If you are the registered keeper, you may have a defence if you can show that you exercised reasonable diligence in trying to identify the driver. If you are not the registered keeper, you may defend the case if it was not reasonably practicable for you to provide the information. Another possible defence is where the notice never actually reached you — for example, if it was lost in the post or sent to the wrong address. In such cases, we would need credible evidence to rebut the legal presumption that it was delivered.
The court will typically impose six penalty points (MS90) and a means-tested fine. In serious or deliberate cases it may impose a short disqualification instead. If adding six points takes you to 12 (totting-up), you’ll need to apply for Exceptional Hardship to avoid the automatic six-month ban.
If you accumulate 12 or more penalty points within three years, the court must impose a six-month disqualification under the totting-up rules. The only way to avoid this is by making an Exceptional Hardship application.
You must show that a ban would cause consequences beyond the ordinary, such as loss of employment, serious impact on dependants, or difficulties meeting essential medical needs.
Courts apply these rules strictly and expect credible evidence. We specialise in preparing these applications, anticipating prosecutorial challenges, and thinking creatively where needed.
It is illegal to use a hand-held mobile phone or similar device while driving. This covers making calls, texting, or using apps — even if stopped in traffic or at lights. The standard penalty is six points and a £200 fine, which can mean an automatic licence loss for new drivers. In court, fines can be higher and a discretionary ban imposed.
For professional drivers, the consequences are often severe, as many employers and licensing bodies will not allow work to continue once six points are endorsed.
You may be able to defend the allegation if you were handling another object rather than a phone, or if the device was being used entirely hands-free. In rare cases, using a phone to call 999 in an emergency may also provide a defence. Where a conviction cannot be avoided, it may still be possible to argue Exceptional Hardship to prevent a driving ban if the points would take you to 12 or more.

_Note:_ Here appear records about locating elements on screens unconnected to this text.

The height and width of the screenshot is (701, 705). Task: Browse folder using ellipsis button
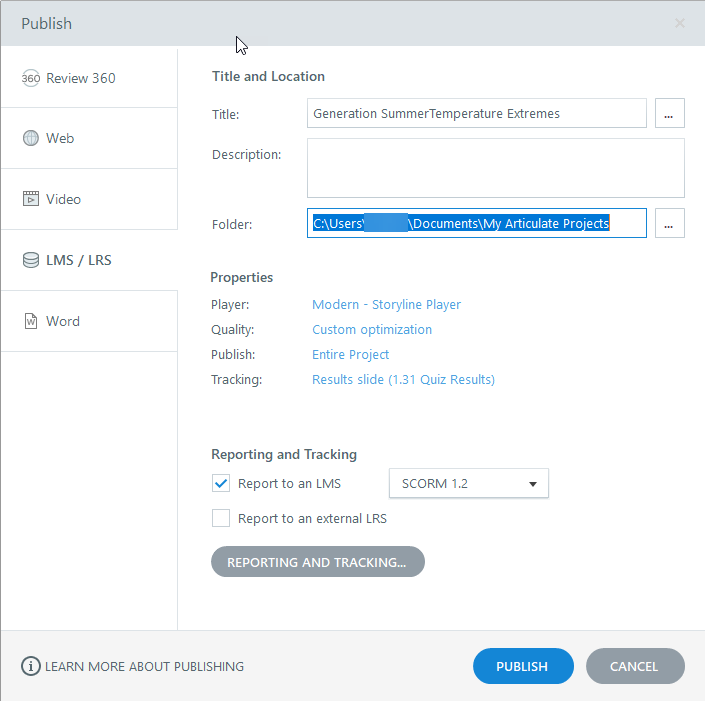tap(669, 224)
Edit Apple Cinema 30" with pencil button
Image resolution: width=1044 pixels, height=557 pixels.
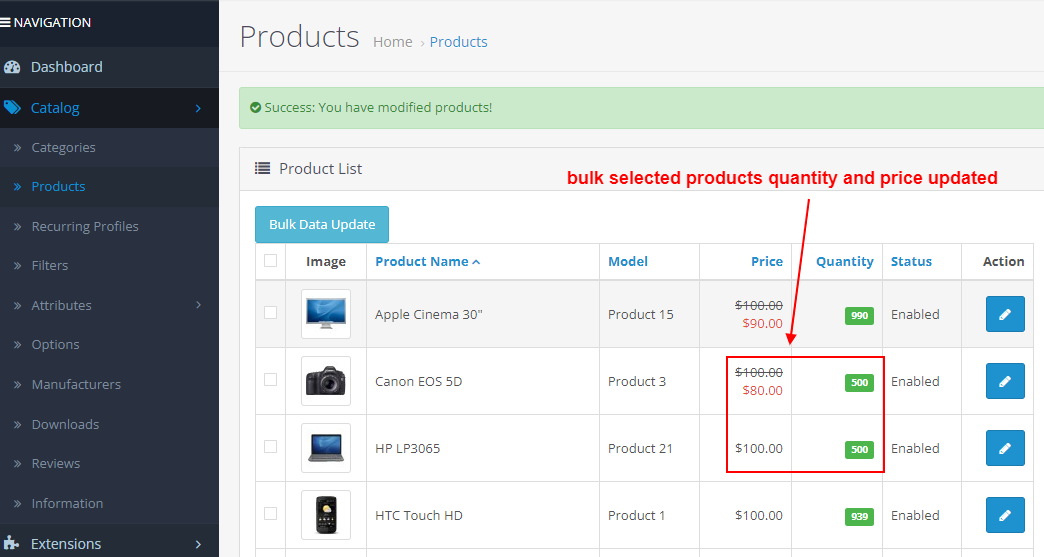click(1004, 314)
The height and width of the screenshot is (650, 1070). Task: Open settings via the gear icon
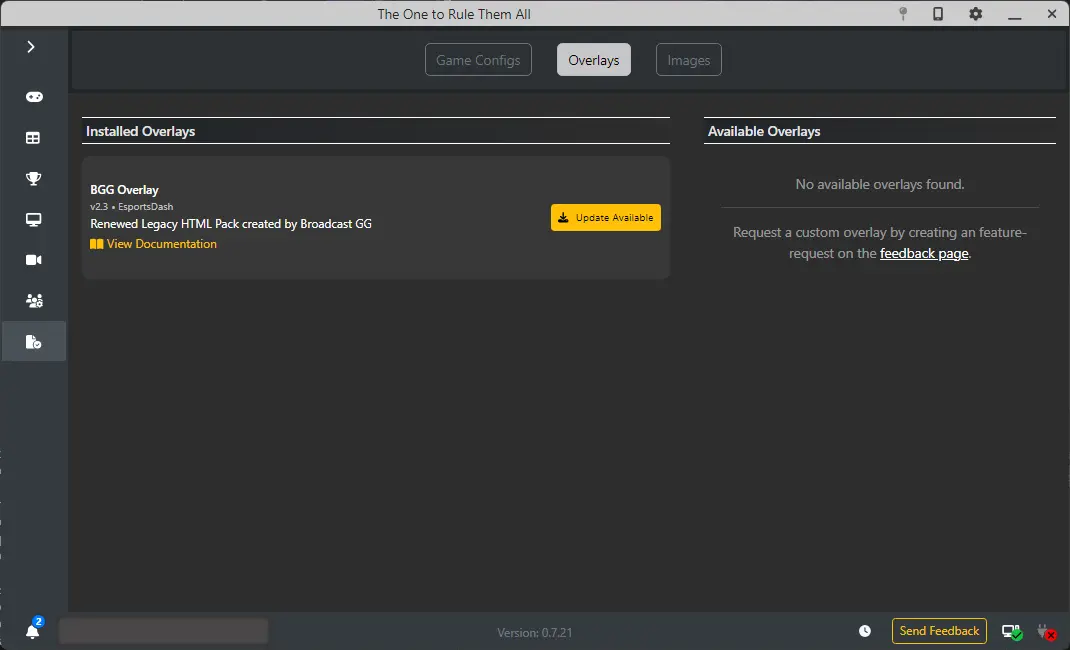(x=975, y=14)
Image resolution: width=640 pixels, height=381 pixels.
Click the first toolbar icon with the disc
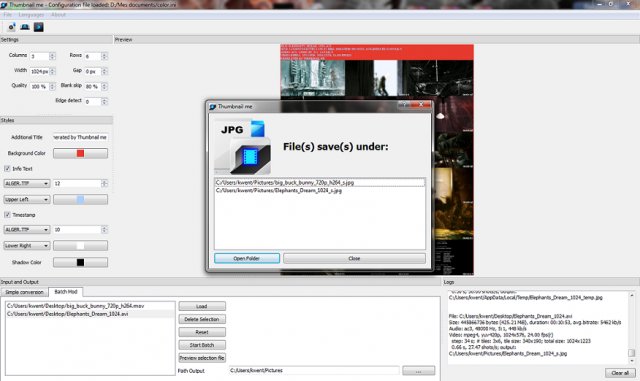tap(11, 27)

Driving while disqualified is treated as a serious offence because it involves breaching a court order. Penalties can include a further period of disqualification, a substantial fine, community service, or, in more serious or repeat cases, imprisonment.
Cases often arise from roadside stops or cameras, and some drivers are banned in their absence without realising. When sentencing, the court will look at the length of the original ban, the extent and purpose of the driving, and whether there are previous convictions.
Under section 143 of the Road Traffic Act 1988, it is an offence to drive without valid insurance — even if you believed you were covered. Penalties range from a £300 fixed penalty and six points to an unlimited fine, disqualification, and possible vehicle seizure.
A statutory defence may apply if, for example, you were unknowingly driving your employer’s uninsured vehicle. In other cases, the court may accept “special reasons” not to impose points or a ban, such as where you reasonably believed insurance was in place or a policy was cancelled without notice.
If you are involved in an accident that causes damage or injury, the law requires you to stop and give your details. If this cannot be done at the scene, the incident must be reported to the police within 24 hours.
Failing to stop or report is treated seriously. Penalties range from points and a fine to disqualification, and in the most serious cases up to six months’ custody. The sentence depends on factors such as the level of damage or injury, the delay in reporting, and any previous convictions.
Defences may be available — for example, if you were genuinely unaware that an accident had occurred. In other cases, it may be possible to argue “special reasons” to avoid disqualification.